20 years, and only 2 more days to AG#1

The Homebrew Forum

Help Support The Homebrew Forum:

This site may earn a commission from merchant affiliate links, including eBay, Amazon, and others.

Fore

Landlord.
Joined
Apr 19, 2013
Messages
597
Reaction score
149
Location
Strasbourg, France
Looks very likely. 20 years brewing kits, and this Saturday might see AG#1.

I did receive my first piece of AG equipment in June 2014, so it's not like it's snuck up on me. More like.... FINALLY!

Mill, HLT, mash tun, boiler, cooler, ingredients, everything here, working & ready. I think I'm over engineering AG#1, which is sure to help in some ways, but I'm not expecting things to turn out perfect. Still, I'm about as ready to go as any AG#1er could ever be I think. Just the water which I'm still not really sure about.

Just recently bought a Lindr PYGMY 20 instant beer cooler, a bit like a maxi cooler but ready to go in 4 minutes. Took me 2 years after buying Cornies to get around to cooling. Still, I'm happy with my decision, even if it took 2 years to reach. Never really wanted a fridge.

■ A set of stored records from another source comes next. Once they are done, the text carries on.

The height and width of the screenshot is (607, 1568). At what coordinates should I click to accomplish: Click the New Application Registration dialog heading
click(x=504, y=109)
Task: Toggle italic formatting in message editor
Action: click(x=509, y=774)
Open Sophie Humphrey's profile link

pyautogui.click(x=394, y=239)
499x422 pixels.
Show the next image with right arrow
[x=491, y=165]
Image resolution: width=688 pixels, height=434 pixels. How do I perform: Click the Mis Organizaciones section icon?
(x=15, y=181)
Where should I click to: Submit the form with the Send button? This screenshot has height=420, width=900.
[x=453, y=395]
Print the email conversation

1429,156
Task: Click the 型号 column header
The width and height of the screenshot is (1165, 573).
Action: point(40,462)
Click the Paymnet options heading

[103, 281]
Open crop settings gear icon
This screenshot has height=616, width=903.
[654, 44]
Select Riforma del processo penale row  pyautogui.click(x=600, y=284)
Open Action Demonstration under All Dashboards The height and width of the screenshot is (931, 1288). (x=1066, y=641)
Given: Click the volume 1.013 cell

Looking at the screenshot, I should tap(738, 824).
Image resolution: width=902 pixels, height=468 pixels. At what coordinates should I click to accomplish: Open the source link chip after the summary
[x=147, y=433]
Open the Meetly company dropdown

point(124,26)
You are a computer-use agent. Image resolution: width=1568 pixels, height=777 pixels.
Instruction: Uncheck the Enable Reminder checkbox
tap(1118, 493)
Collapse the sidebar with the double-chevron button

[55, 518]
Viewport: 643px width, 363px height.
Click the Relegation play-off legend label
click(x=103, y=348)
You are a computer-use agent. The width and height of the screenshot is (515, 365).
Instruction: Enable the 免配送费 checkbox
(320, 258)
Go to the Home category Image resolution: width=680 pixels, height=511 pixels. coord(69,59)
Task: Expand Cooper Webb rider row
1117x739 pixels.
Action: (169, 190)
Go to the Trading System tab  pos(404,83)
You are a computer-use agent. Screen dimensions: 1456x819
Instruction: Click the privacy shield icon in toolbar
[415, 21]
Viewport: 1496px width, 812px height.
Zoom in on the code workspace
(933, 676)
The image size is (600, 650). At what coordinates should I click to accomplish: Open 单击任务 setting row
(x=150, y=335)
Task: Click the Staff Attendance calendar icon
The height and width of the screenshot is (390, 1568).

So here goes. Worst that could happen is the boiler blowing out I think. Wish me well....
 
Call me daft for even messing with my water this first time, but with alkalinity about 250 ppm as CaCo3, Brun Water tells me, if I'm brewing a pale beer, which I am at 7 EBC, I need about 0.4 ml/l of phosphoric acid (75%). I'm bound to have doubts about this the first time; I don't want to poison myself. Does this volume of acid addition seem within ball park?
 
I use Brupaks CRS rather than phosphoric acid so don't know the answer to your Q but if your worried about overdoing it with acid just boil your water for 30 mins then rack it off the precipatate. This will soften your water and you cant over do it. Think you need to add some minerals back too it though
 
Yes, got the minerals planned also. Just thought there would be more risk with the acid than the others. I just thought 13ml of acid seemed quite a lot, even if it is in 32l of water.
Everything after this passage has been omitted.